What you will do:
Word for word, restate each of the records below.

(Records from a data source)
◇ ◇ ◇ ◇

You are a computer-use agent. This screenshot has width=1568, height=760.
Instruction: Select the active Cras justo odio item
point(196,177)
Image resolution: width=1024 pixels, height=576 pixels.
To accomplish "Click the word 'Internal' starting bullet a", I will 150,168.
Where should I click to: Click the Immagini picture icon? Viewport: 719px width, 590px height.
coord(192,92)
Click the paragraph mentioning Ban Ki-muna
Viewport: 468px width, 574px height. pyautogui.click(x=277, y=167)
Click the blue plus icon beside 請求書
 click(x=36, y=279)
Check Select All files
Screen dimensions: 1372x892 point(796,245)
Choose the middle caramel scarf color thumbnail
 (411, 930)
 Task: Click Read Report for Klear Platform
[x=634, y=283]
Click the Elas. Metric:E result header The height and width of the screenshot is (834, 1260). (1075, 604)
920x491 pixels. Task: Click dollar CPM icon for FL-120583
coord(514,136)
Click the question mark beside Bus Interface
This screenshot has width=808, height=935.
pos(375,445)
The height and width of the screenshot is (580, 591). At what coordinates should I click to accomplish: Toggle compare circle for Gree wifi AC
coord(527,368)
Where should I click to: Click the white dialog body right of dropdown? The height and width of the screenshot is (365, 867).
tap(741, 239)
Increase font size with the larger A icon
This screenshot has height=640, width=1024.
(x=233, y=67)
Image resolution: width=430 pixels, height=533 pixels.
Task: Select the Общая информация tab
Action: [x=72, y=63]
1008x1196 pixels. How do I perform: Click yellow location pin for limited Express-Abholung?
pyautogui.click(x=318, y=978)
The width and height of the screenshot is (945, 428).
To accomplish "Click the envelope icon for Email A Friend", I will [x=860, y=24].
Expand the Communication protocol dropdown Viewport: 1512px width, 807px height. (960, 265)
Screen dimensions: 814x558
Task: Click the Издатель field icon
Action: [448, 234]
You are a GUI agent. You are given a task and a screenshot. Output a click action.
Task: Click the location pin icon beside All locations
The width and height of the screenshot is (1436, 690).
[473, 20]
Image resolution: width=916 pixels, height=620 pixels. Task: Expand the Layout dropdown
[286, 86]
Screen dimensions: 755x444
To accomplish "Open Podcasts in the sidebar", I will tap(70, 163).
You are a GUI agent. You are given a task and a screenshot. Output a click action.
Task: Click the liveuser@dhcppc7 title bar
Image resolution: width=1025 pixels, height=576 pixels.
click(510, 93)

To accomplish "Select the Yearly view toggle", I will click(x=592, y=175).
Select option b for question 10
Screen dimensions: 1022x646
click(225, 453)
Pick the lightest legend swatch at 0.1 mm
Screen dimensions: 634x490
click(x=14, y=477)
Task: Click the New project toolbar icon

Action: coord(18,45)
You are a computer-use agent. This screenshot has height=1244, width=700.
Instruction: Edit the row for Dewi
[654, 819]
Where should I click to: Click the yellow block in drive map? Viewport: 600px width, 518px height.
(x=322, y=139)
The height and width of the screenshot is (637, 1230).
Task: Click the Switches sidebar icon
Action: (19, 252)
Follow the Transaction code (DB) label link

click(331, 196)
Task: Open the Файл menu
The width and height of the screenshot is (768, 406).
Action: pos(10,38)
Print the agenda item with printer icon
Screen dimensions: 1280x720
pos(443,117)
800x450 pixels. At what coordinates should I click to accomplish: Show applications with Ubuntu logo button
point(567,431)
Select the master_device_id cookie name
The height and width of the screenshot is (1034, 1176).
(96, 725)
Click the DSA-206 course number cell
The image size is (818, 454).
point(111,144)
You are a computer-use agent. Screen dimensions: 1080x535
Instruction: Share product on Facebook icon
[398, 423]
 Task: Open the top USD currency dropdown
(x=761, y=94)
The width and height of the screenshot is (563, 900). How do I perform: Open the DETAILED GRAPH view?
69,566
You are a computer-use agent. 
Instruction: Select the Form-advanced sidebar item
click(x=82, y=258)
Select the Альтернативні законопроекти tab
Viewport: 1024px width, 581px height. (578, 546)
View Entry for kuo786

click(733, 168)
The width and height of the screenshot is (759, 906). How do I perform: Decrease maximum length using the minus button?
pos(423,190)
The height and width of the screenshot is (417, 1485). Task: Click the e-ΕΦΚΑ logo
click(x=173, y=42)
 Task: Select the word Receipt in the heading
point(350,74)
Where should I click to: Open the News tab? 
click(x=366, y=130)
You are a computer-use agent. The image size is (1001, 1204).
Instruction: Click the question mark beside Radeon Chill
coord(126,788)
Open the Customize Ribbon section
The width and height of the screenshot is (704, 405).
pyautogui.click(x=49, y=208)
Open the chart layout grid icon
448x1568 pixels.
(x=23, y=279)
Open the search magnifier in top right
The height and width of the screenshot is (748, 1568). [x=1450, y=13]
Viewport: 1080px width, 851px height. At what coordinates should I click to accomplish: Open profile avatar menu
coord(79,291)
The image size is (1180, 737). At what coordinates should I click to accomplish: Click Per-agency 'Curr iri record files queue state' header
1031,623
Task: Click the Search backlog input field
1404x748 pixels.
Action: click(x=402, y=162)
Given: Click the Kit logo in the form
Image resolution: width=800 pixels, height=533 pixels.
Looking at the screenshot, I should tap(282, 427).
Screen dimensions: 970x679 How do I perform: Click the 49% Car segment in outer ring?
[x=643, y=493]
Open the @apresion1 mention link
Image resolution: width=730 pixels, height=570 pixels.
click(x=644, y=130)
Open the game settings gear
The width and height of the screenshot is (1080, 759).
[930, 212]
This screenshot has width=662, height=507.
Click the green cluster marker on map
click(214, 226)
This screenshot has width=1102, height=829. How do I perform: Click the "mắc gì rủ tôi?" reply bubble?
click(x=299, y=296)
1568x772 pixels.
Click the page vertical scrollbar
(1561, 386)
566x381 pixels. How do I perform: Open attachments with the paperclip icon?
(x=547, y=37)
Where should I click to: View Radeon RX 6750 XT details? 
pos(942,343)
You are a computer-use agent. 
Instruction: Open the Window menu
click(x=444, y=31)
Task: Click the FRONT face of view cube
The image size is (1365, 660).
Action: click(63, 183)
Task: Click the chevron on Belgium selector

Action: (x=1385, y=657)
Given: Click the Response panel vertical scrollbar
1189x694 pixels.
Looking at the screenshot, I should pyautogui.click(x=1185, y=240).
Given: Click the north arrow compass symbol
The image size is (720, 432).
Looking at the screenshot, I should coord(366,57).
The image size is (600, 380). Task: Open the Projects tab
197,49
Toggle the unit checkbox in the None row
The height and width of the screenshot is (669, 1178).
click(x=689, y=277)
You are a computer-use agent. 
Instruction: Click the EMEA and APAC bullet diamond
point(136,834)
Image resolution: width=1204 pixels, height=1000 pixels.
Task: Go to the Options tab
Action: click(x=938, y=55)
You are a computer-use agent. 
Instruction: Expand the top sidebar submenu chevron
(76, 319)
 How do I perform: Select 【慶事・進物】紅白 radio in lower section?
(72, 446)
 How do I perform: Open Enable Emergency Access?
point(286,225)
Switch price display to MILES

◇ ◇ ◇ ◇

Answer to this problem:
You are a computer-use agent. This screenshot has width=1568, height=760.
Instruction: Select the active Cras justo odio item
point(196,177)
Image resolution: width=1024 pixels, height=576 pixels.
To accomplish "Click the word 'Internal' starting bullet a", I will 150,168.
Where should I click to: Click the Immagini picture icon? Viewport: 719px width, 590px height.
coord(192,92)
Click the paragraph mentioning Ban Ki-muna
Viewport: 468px width, 574px height. pyautogui.click(x=277, y=167)
Click the blue plus icon beside 請求書
 click(x=36, y=279)
Check Select All files
Screen dimensions: 1372x892 point(796,245)
Choose the middle caramel scarf color thumbnail
 (411, 930)
 Task: Click Read Report for Klear Platform
[x=634, y=283]
Click the Elas. Metric:E result header The height and width of the screenshot is (834, 1260). (1075, 604)
920x491 pixels. Task: Click dollar CPM icon for FL-120583
coord(514,136)
Click the question mark beside Bus Interface
This screenshot has width=808, height=935.
pos(375,445)
The height and width of the screenshot is (580, 591). At what coordinates should I click to accomplish: Toggle compare circle for Gree wifi AC
coord(527,368)
Where should I click to: Click the white dialog body right of dropdown? The height and width of the screenshot is (365, 867).
tap(741, 239)
Increase font size with the larger A icon
This screenshot has height=640, width=1024.
(x=233, y=67)
Image resolution: width=430 pixels, height=533 pixels.
Task: Select the Общая информация tab
Action: [x=72, y=63]
1008x1196 pixels. How do I perform: Click yellow location pin for limited Express-Abholung?
pyautogui.click(x=318, y=978)
The width and height of the screenshot is (945, 428).
To accomplish "Click the envelope icon for Email A Friend", I will [x=860, y=24].
Expand the Communication protocol dropdown Viewport: 1512px width, 807px height. (960, 265)
Screen dimensions: 814x558
Task: Click the Издатель field icon
Action: [448, 234]
You are a GUI agent. You are given a task and a screenshot. Output a click action.
Task: Click the location pin icon beside All locations
The width and height of the screenshot is (1436, 690).
[473, 20]
Image resolution: width=916 pixels, height=620 pixels. Task: Expand the Layout dropdown
[286, 86]
Screen dimensions: 755x444
To accomplish "Open Podcasts in the sidebar", I will tap(70, 163).
You are a GUI agent. You are given a task and a screenshot. Output a click action.
Task: Click the liveuser@dhcppc7 title bar
Image resolution: width=1025 pixels, height=576 pixels.
click(510, 93)

To accomplish "Select the Yearly view toggle", I will click(x=592, y=175).
Select option b for question 10
Screen dimensions: 1022x646
click(225, 453)
Pick the lightest legend swatch at 0.1 mm
Screen dimensions: 634x490
click(x=14, y=477)
Task: Click the New project toolbar icon

Action: coord(18,45)
You are a computer-use agent. This screenshot has height=1244, width=700.
Instruction: Edit the row for Dewi
[654, 819]
Where should I click to: Click the yellow block in drive map? Viewport: 600px width, 518px height.
(x=322, y=139)
The height and width of the screenshot is (637, 1230).
Task: Click the Switches sidebar icon
Action: (19, 252)
Follow the Transaction code (DB) label link

click(331, 196)
Task: Open the Файл menu
The width and height of the screenshot is (768, 406).
Action: pos(10,38)
Print the agenda item with printer icon
Screen dimensions: 1280x720
pos(443,117)
800x450 pixels. At what coordinates should I click to accomplish: Show applications with Ubuntu logo button
point(567,431)
Select the master_device_id cookie name
The height and width of the screenshot is (1034, 1176).
(96, 725)
Click the DSA-206 course number cell
The image size is (818, 454).
point(111,144)
You are a computer-use agent. Screen dimensions: 1080x535
Instruction: Share product on Facebook icon
[398, 423]
 Task: Open the top USD currency dropdown
(x=761, y=94)
The width and height of the screenshot is (563, 900). How do I perform: Open the DETAILED GRAPH view?
69,566
You are a computer-use agent. 
Instruction: Select the Form-advanced sidebar item
click(x=82, y=258)
Select the Альтернативні законопроекти tab
Viewport: 1024px width, 581px height. (578, 546)
View Entry for kuo786

click(733, 168)
The width and height of the screenshot is (759, 906). How do I perform: Decrease maximum length using the minus button?
pos(423,190)
The height and width of the screenshot is (417, 1485). Task: Click the e-ΕΦΚΑ logo
click(x=173, y=42)
 Task: Select the word Receipt in the heading
point(350,74)
Where should I click to: Open the News tab? 
click(x=366, y=130)
You are a computer-use agent. The image size is (1001, 1204).
Instruction: Click the question mark beside Radeon Chill
coord(126,788)
Open the Customize Ribbon section
The width and height of the screenshot is (704, 405).
pyautogui.click(x=49, y=208)
Open the chart layout grid icon
448x1568 pixels.
(x=23, y=279)
Open the search magnifier in top right
The height and width of the screenshot is (748, 1568). [x=1450, y=13]
Viewport: 1080px width, 851px height. At what coordinates should I click to accomplish: Open profile avatar menu
coord(79,291)
The image size is (1180, 737). At what coordinates should I click to accomplish: Click Per-agency 'Curr iri record files queue state' header
1031,623
Task: Click the Search backlog input field
1404x748 pixels.
Action: click(x=402, y=162)
Given: Click the Kit logo in the form
Image resolution: width=800 pixels, height=533 pixels.
Looking at the screenshot, I should tap(282, 427).
Screen dimensions: 970x679 How do I perform: Click the 49% Car segment in outer ring?
[x=643, y=493]
Open the @apresion1 mention link
Image resolution: width=730 pixels, height=570 pixels.
click(x=644, y=130)
Open the game settings gear
The width and height of the screenshot is (1080, 759).
[930, 212]
This screenshot has width=662, height=507.
Click the green cluster marker on map
click(214, 226)
This screenshot has width=1102, height=829. How do I perform: Click the "mắc gì rủ tôi?" reply bubble?
click(x=299, y=296)
1568x772 pixels.
Click the page vertical scrollbar
(1561, 386)
566x381 pixels. How do I perform: Open attachments with the paperclip icon?
(x=547, y=37)
Where should I click to: View Radeon RX 6750 XT details? 
pos(942,343)
You are a computer-use agent. 
Instruction: Open the Window menu
click(x=444, y=31)
Task: Click the FRONT face of view cube
The image size is (1365, 660).
Action: click(63, 183)
Task: Click the chevron on Belgium selector

Action: (x=1385, y=657)
Given: Click the Response panel vertical scrollbar
1189x694 pixels.
Looking at the screenshot, I should pyautogui.click(x=1185, y=240).
Given: Click the north arrow compass symbol
The image size is (720, 432).
Looking at the screenshot, I should coord(366,57).
The image size is (600, 380). Task: Open the Projects tab
197,49
Toggle the unit checkbox in the None row
The height and width of the screenshot is (669, 1178).
click(x=689, y=277)
You are a computer-use agent. 
Instruction: Click the EMEA and APAC bullet diamond
point(136,834)
Image resolution: width=1204 pixels, height=1000 pixels.
Task: Go to the Options tab
Action: click(x=938, y=55)
You are a computer-use agent. 
Instruction: Expand the top sidebar submenu chevron
(76, 319)
 How do I perform: Select 【慶事・進物】紅白 radio in lower section?
(72, 446)
 How do I perform: Open Enable Emergency Access?
point(286,225)
Switch price display to MILES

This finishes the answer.